Please list every line of the listing below that contains the string "resolution", matching its case exactly.

==================================================

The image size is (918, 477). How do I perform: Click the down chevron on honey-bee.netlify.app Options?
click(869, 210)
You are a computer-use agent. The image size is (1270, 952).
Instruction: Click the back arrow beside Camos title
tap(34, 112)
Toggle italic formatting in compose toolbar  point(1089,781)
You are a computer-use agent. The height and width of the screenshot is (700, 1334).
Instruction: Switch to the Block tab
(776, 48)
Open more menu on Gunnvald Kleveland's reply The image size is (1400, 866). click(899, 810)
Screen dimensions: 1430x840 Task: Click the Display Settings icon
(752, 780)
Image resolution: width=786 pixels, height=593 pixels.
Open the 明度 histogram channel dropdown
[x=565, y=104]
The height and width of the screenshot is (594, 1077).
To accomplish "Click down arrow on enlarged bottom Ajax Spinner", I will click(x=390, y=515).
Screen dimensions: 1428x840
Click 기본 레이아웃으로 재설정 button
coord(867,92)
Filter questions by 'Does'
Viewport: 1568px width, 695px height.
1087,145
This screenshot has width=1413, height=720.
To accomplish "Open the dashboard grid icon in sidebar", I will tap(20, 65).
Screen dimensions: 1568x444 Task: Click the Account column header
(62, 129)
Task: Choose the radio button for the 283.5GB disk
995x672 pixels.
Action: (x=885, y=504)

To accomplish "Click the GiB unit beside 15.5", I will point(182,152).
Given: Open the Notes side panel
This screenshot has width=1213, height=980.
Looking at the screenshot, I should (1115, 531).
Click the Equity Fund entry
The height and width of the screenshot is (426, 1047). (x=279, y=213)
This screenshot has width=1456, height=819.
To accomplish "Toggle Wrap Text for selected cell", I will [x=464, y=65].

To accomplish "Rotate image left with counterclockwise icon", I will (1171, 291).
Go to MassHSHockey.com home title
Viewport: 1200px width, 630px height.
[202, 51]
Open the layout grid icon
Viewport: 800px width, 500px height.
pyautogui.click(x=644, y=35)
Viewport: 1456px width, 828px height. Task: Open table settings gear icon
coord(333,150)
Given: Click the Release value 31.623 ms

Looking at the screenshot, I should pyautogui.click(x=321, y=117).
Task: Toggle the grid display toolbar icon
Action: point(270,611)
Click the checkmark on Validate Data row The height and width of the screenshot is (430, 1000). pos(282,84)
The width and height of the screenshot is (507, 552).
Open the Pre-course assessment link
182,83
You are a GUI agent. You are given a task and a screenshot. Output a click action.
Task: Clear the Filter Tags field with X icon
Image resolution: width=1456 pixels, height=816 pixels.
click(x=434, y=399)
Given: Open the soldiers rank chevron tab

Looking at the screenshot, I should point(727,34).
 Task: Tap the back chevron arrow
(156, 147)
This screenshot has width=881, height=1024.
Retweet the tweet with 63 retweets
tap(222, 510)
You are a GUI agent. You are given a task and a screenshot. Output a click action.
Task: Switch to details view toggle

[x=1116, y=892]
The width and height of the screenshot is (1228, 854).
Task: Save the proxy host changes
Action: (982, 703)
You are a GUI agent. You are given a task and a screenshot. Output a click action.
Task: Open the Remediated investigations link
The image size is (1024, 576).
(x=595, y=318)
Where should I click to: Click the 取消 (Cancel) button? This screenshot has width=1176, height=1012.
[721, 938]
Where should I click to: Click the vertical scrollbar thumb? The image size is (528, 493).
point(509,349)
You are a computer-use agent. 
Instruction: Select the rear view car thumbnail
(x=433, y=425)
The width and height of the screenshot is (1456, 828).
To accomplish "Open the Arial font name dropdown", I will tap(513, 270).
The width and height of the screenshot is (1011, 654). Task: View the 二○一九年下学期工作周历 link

==================================================

Complete output:
Image resolution: width=786 pixels, height=593 pixels.
Image resolution: width=1456 pixels, height=816 pixels.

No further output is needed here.